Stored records
Start of Block

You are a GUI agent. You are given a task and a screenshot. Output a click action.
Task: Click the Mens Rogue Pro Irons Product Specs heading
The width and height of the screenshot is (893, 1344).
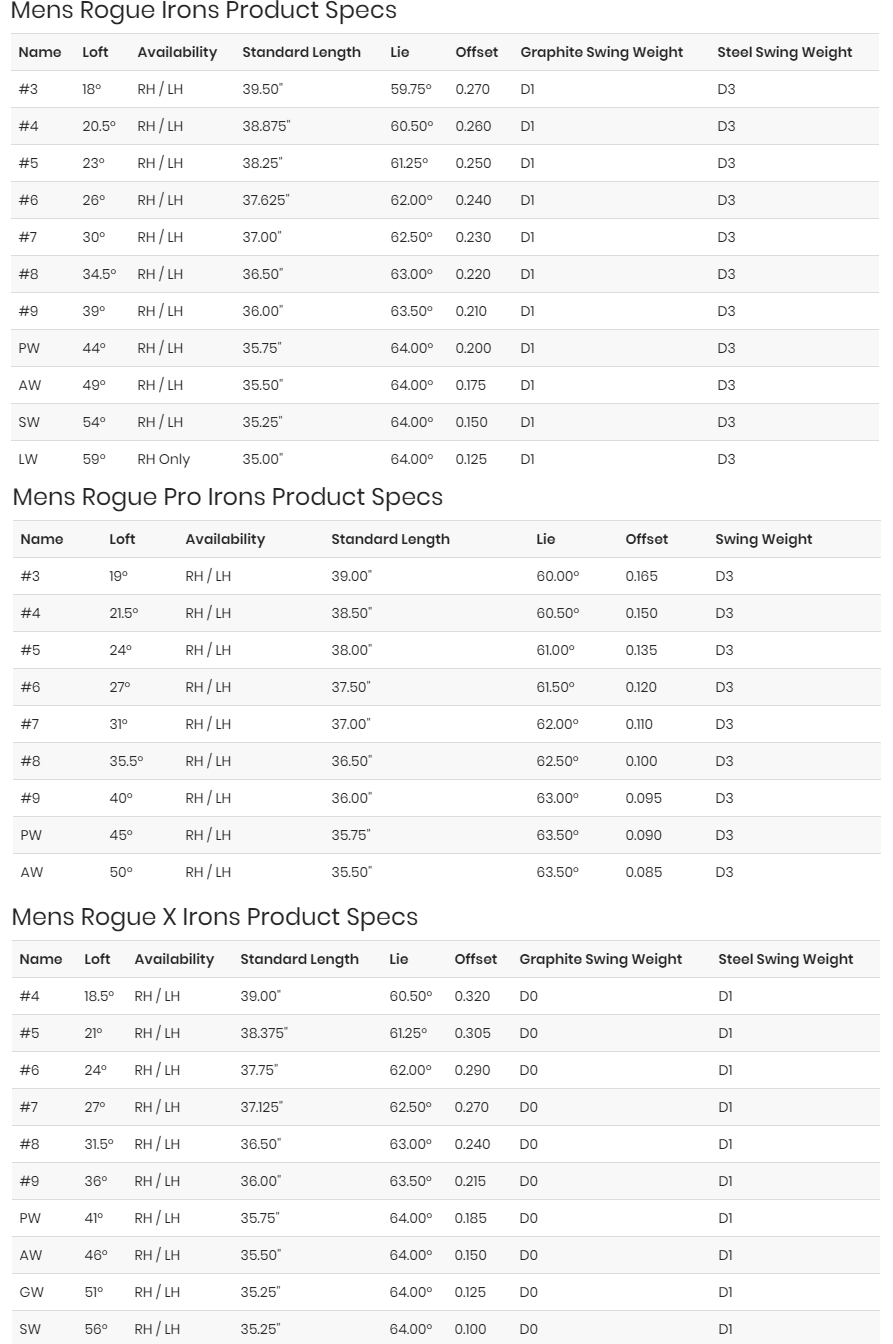point(227,497)
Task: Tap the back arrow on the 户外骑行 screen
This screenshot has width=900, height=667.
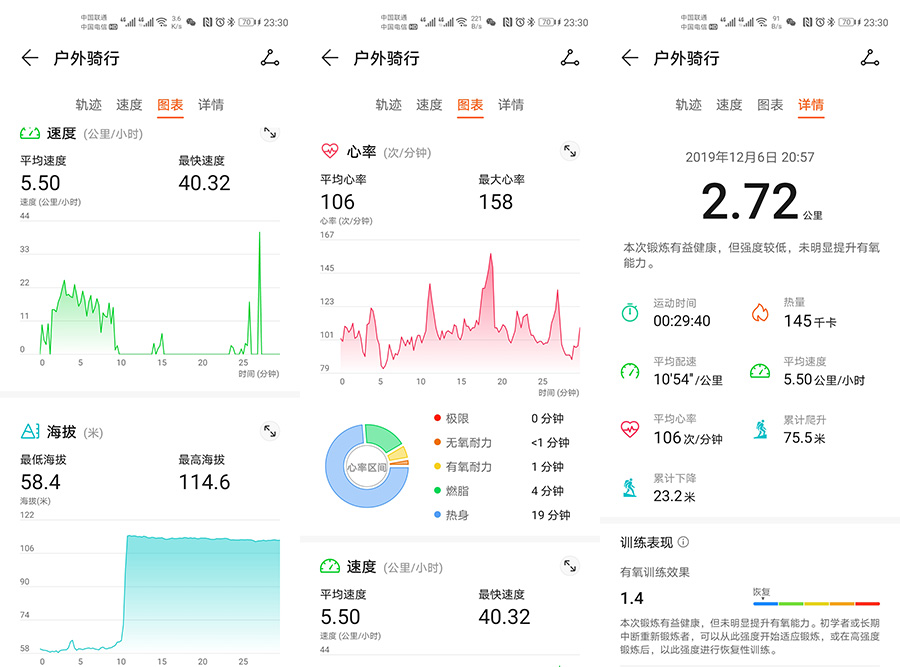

End of Block

### Problem description:
Please copy the data shown above, line by line and exactly, omitting the images.

### Output of the task:
You are a GUI agent. You are given a task and a screenshot. Output a click action.
Task: Click the Mens Rogue Pro Irons Product Specs heading
The width and height of the screenshot is (893, 1344).
point(227,497)
Task: Tap the back arrow on the 户外骑行 screen
This screenshot has width=900, height=667.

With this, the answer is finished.